What are “compatible units”?¶
Pinttrs’s concept of “compatible units” extends beyond the sole dimensionality. In many contexts, adding presumably dimensionless quantities together can be irrelevant.
The need for going beyond dimensionality actually emerged when manipulating angles. Pint usually behaves well when converting angles:
>>> import pint
>>> ureg = pint.UnitRegistry()
>>> from math import pi
>>> pi * ureg.rad + 180 * ureg.deg
<Quantity(6.28318531, 'radian')>
However, operations involving unitless values can lead to unintuitive behaviour. While this is quite natural:
>>> 1 + 1 * ureg.rad
<Quantity(2, 'dimensionless')>
this can be a bit harder to anticipate:
>>> 1 + 1 * ureg.deg
<Quantity(1.01745329, 'dimensionless')>
Things can get even more confusing when mixing angles and solid angles:
>>> 1 * ureg.deg + 1 * ureg.sr
<Quantity(58.2957795, 'degree')>
Whaaat??? While this behaviour is, in the end, comprehensive, it emphasises the fact that Pint doesn’t recognise angle units as a special case and does not offer facilities to prevent conversion from, say, degree to steradian. It will neither declare as incompatible quantities which should not be mixed such as radiance (W/m²/sr) and irradiance (W/m²).

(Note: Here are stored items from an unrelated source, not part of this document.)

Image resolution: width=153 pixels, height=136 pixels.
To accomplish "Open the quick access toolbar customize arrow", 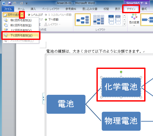I will 27,4.
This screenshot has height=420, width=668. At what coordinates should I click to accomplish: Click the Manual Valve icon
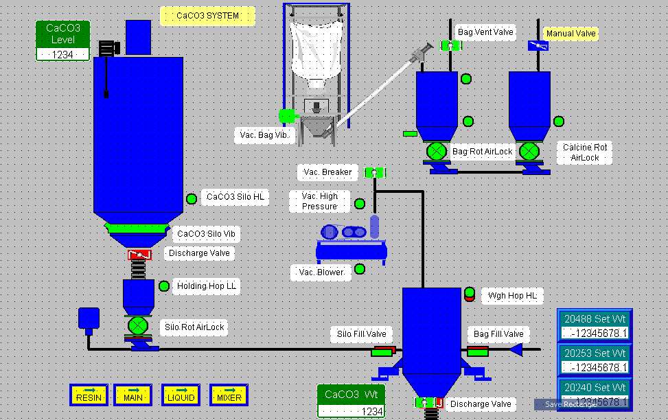click(538, 46)
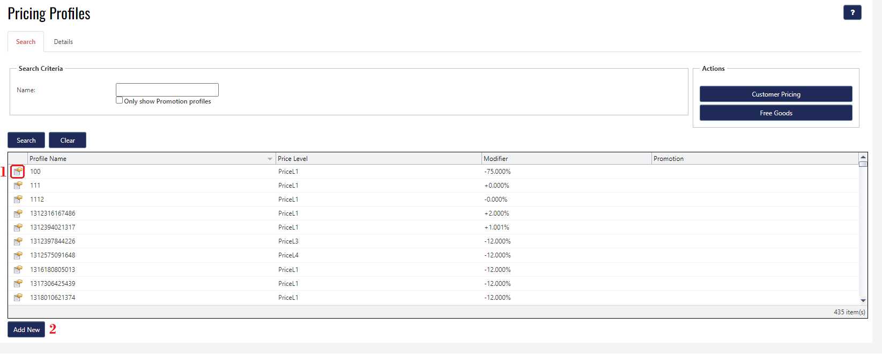Open the Profile Name column dropdown arrow
Viewport: 882px width, 354px height.
coord(270,159)
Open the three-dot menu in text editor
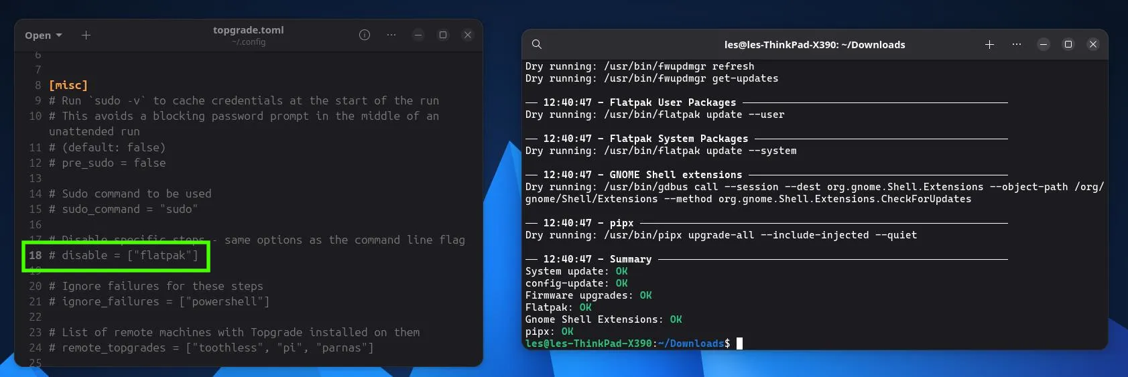 click(391, 35)
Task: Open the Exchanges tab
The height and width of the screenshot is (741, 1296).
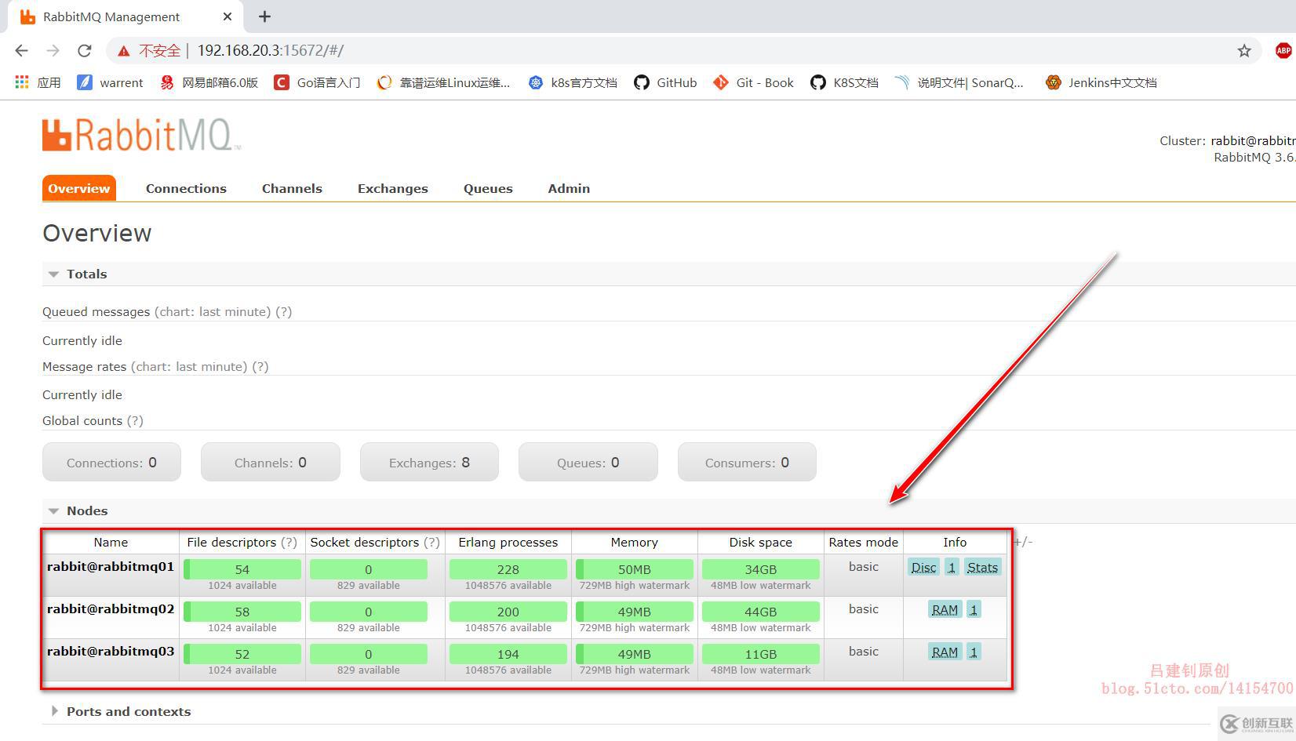Action: [392, 188]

For this reason, Pinttrs implements a stricter unit compatibility checker
function, :func:~pinttrs.util.units_compatible, that will declare dimensionless
quantities with inconvertible units as incompatible. For instance, while this
will return True
>>> u1 = ureg.Unit("W/m^2/sr")
>>> u2 = ureg.Unit("W/m^2")
>>> u1.is_compatible_with(u2)
True
the following will not
>>> import pinttrs
>>> pinttrs.util.units_compatible(u1, u2)
False
Although this does not prevent the addition of radiances and irradiances, it provides at least a means to check that attributes which should be passed a radiance will not receive an irradiance.